2. using no more of something than is necessary.

It is knowledge of God’s eternal truths as it relates to man’s eternal destination that this knock-off catechism aims to ensure you spend no more time or effort than is absolutely necessary!

There is no mention of the Genesis account of creation because Keller is an evolutionist. The last section of the Lord’s prayer is left off, as the Catholics do. The 10 commandments are grouped rather than individual. There is very little scripture reference. Justification by faith alone is stated but certainly not sufficiently expounded, as it should be when you consider this:

“According to Martin Luther, justification by faith alone is the article on which the Church stands or falls. Thus, “faith alone” is foundational to Reformed Christianity, and as a formula distinguishes it from other Christian denominations.”

Answering critics, Keller insists that it is “only an intermediate” and should eventually lead a person to the historical catechism. Really? Why would anyone go back to the real catechesis that Keller repeatedly demeans as archaic, “inaccessible” and “uneconomic?”  

Promoting NCC from his personal blog,, Keller writes:

TK -“The other crucial feature of NCC is its brevity. It is an intermediate catechism. It distills older catechisms but, by necessity, leaves a great deal out. NCC exists to draw in the masses of people who would never taste the richness of the catechism if they didn’t have one that is far more economical in words and style.”
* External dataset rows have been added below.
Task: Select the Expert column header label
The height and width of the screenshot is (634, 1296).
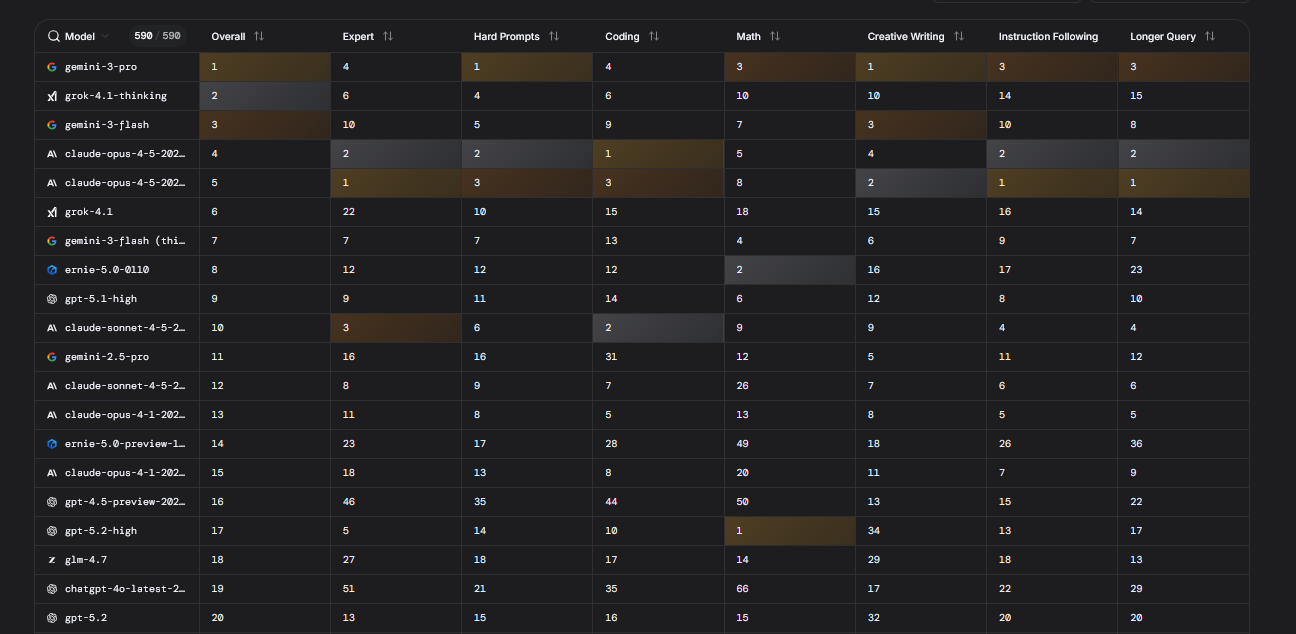Action: [358, 37]
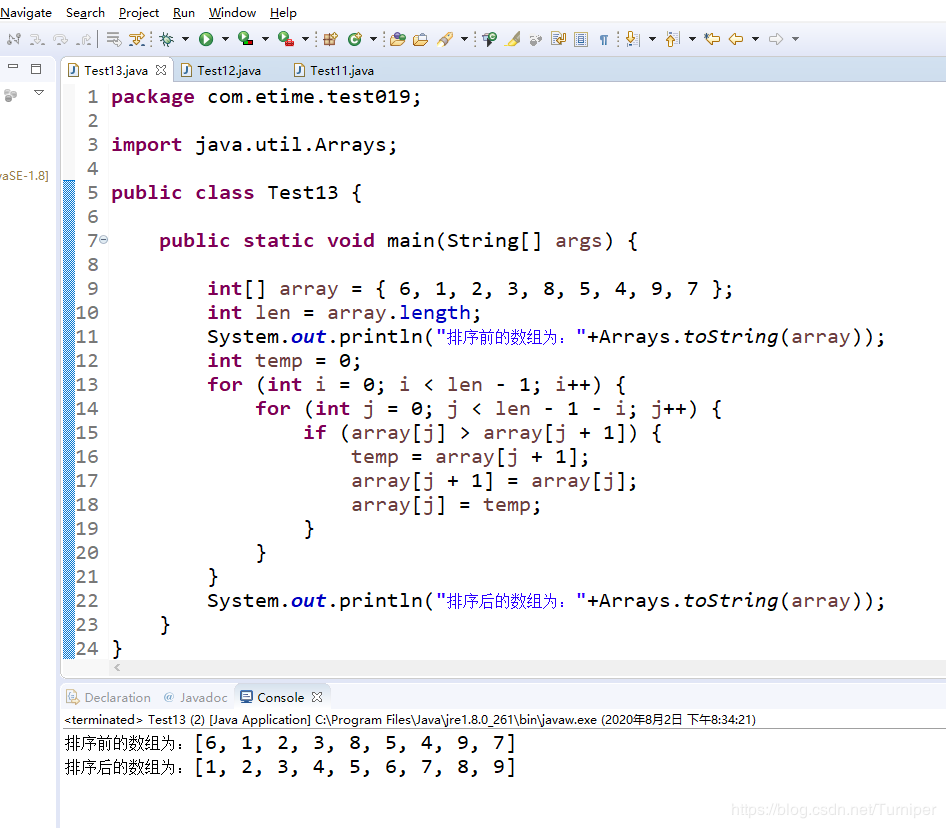Jump to Last Edit Location
The height and width of the screenshot is (828, 946).
pyautogui.click(x=712, y=39)
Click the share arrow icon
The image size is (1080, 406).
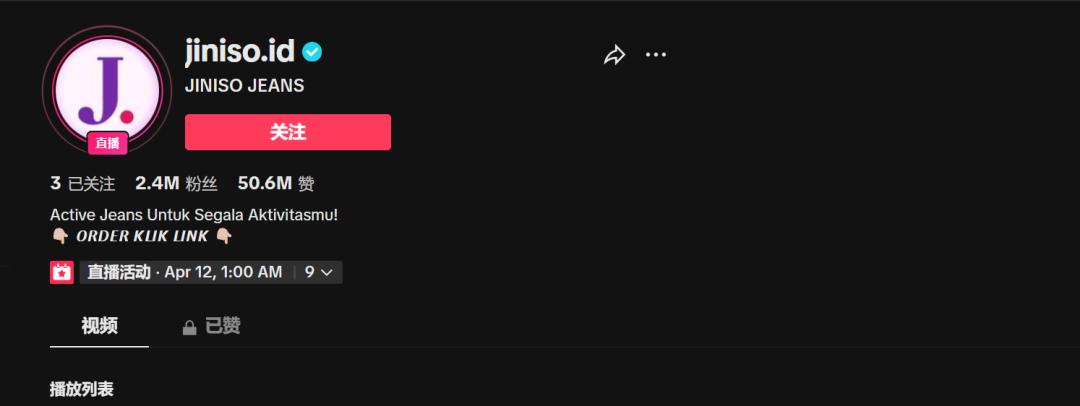pos(614,55)
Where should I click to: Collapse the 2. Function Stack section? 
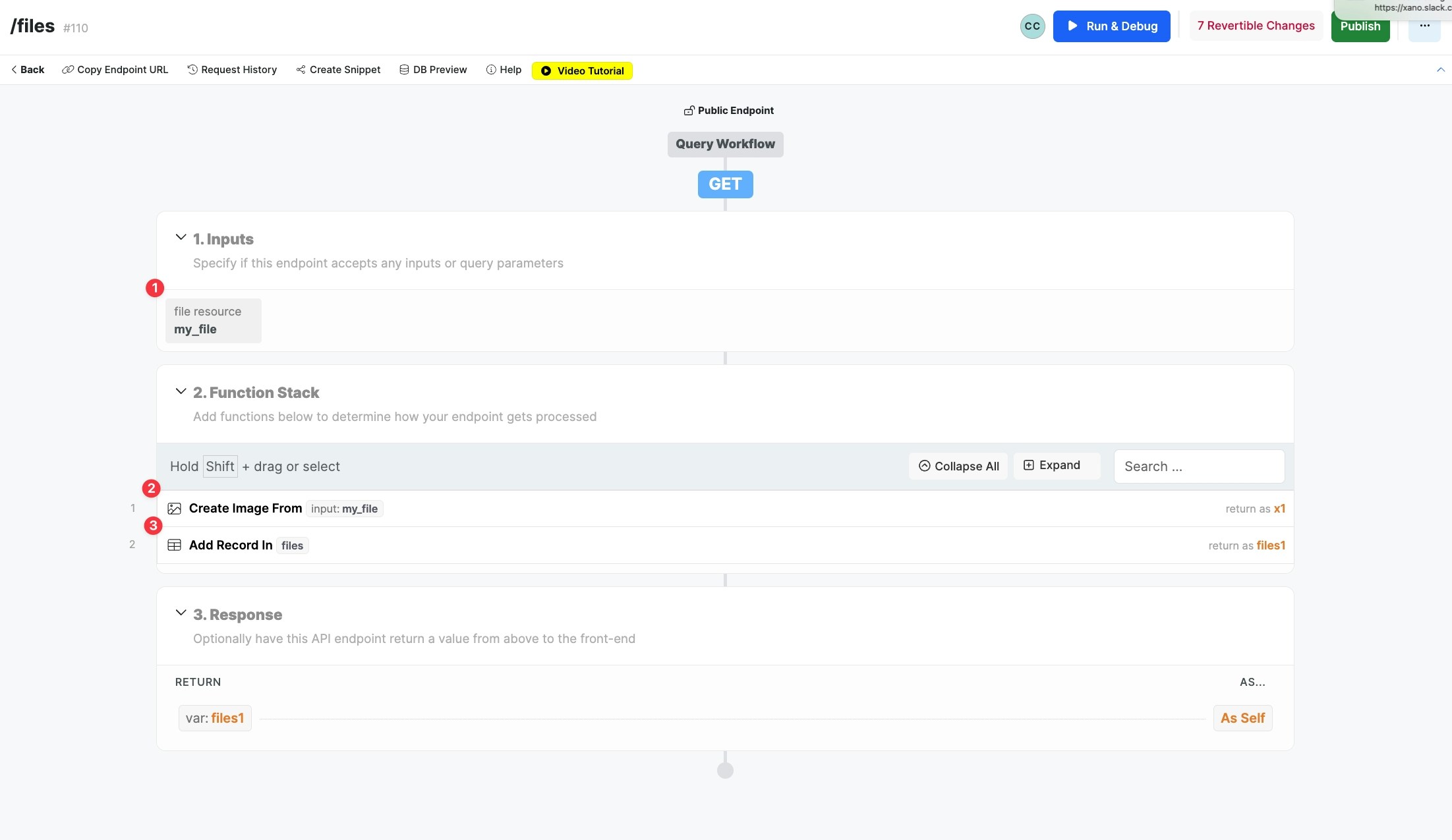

The NCC “by necessity leaves a great deal out” for the purpose of “drawing people that would otherwise never taste the richness of the catechism.” What richness? It’s all been left out! The very intent (in his own words) is an economical appeal to the masses, i.e., the world. It is not a pastor’s role to produce that which entices or draws the secular world, but instead that which teaches, equips and edifies the saints. Catechesis is for the church, not the world!

TK-“To appreciate NCC it will be critical to remember that catechisms are primarily instructional instruments, not creedal standards…the vast majority of catechisms were designed to do Christian formation.” 


1. authoritative summary of religious belief
2. a set of fundamental beliefs

By definition, catechesis is inseparable from creed, as both are written summaries of doctrinal beliefs for instruction and “formation” in the church. Keller’s statement is self-contradictory.

TK-“Also, catechism teaches a lost art—the art of meditation and slow reflection. Memorization requires you to pay attention to every word, even every comma. The slow turning over of every word leads to depths of new insight.” 

Emphasizing the meditative power of a comma, Keller insists that the slow turning over of every word leads to new depths of insight? There is absolutely nothing of depth in the NCC to mediate or slowly reflect upon.

TK-“Another powerful feature of catechesis is that it teaches us not only the right answers but also, more fundamentally, the right questions. Thomas Torrance observes that the less conversant we are with a body of knowledge, the less we even know what questions to ask. Knowing enough to ask the right questions then moves us down into the truth more swiftly and surely. Here is where catechesis excels.” 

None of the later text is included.